Tuesday, April 17, 2012 at 12:30 pm
Berkman Center, 23 Everett Street, second floor
ICT4D (Information Communication Technology for Development) powerfully frames women’s grassroots video production in the Global South, much of which is distributed widely through YouTube. Often, these videos reproduce racialized and gendered discourses – legacies of colonialism – in their narratives of economic, social, and technological progress. However, there are also videos by women’s groups that defy both the historical linearity and spatial fragmentation of the ICT4D framework, and instead remix, reclassify, and globally reconnect women’s experiences in the contemporary moment.

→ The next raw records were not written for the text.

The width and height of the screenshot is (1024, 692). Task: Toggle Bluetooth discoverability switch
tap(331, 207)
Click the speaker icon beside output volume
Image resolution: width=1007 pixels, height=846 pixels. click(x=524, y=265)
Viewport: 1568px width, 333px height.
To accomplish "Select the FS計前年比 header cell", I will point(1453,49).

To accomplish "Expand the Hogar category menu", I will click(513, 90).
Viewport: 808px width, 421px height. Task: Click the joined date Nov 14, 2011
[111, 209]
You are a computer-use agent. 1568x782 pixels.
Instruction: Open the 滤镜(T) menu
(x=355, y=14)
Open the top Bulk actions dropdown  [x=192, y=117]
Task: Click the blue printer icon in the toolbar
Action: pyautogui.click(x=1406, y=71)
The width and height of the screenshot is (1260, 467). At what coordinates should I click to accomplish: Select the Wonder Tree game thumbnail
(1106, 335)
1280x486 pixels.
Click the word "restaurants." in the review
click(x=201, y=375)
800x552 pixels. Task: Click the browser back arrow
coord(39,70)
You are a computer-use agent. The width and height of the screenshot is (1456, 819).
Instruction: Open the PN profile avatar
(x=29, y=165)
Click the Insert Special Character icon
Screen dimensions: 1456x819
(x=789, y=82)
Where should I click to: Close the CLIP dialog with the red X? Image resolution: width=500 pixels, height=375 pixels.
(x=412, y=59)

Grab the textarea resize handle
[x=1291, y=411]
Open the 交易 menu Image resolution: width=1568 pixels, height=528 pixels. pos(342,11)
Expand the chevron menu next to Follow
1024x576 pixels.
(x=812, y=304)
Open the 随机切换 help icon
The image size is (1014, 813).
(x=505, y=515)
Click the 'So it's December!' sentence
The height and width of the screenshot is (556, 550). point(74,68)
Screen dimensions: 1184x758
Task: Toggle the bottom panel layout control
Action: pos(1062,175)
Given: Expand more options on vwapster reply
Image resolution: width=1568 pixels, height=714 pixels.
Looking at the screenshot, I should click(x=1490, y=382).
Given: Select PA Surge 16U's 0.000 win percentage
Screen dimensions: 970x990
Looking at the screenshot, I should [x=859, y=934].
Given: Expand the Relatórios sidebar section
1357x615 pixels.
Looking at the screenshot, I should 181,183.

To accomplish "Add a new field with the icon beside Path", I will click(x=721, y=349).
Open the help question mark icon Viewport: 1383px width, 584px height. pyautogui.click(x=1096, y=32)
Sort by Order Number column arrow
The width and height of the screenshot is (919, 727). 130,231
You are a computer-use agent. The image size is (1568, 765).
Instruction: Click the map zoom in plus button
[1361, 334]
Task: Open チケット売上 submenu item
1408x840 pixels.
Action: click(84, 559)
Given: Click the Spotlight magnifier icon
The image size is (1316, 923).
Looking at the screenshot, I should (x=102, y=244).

In this talk Dalida María Benfield — artist, activist, and Berkman Center fellow — discusses how ICT4D videos make compelling claims for other historical narratives and visions for women’s future lives, identities, and uses of information communication technologies.
About Dalida Maria Benfield
Dalida María Benfield’s research addresses artists’ and activists’ creative uses of video and other networked digital media towards social justice projects. Her work is focused on the transformational capacities of media art across different scales. As an artist and activist, she has developed production, education, exhibition, and distribution initiatives focused on youth, women, people of color in the U.S., and local and transnational social movements, including co-founding the media collectiveVideo Machete.
She received her Ph.D. in 2011 from the University of California-Berkeley in Comparative Ethnic Studies with Designated Emphasis in Women, Gender, and Sexuality Studies. Her dissertation, Apparatuses, Globalities, Assemblages: Third Cinema, Now, chaired by Trinh T. Minh-ha, considers contemporary media art theory and practice, including work by Cao Fei, Michelle Dizon, and the Raqs Media Collective, in relation to the Third Cinema movement. As a Fellow at the Berkman Center, she is studying race and gender in the online presence of ICT4D programs, as well as working on collaborative projects with the Networked Cultures Working Group, the Cyberscholars Working Group, and metaLAB(at)Harvard.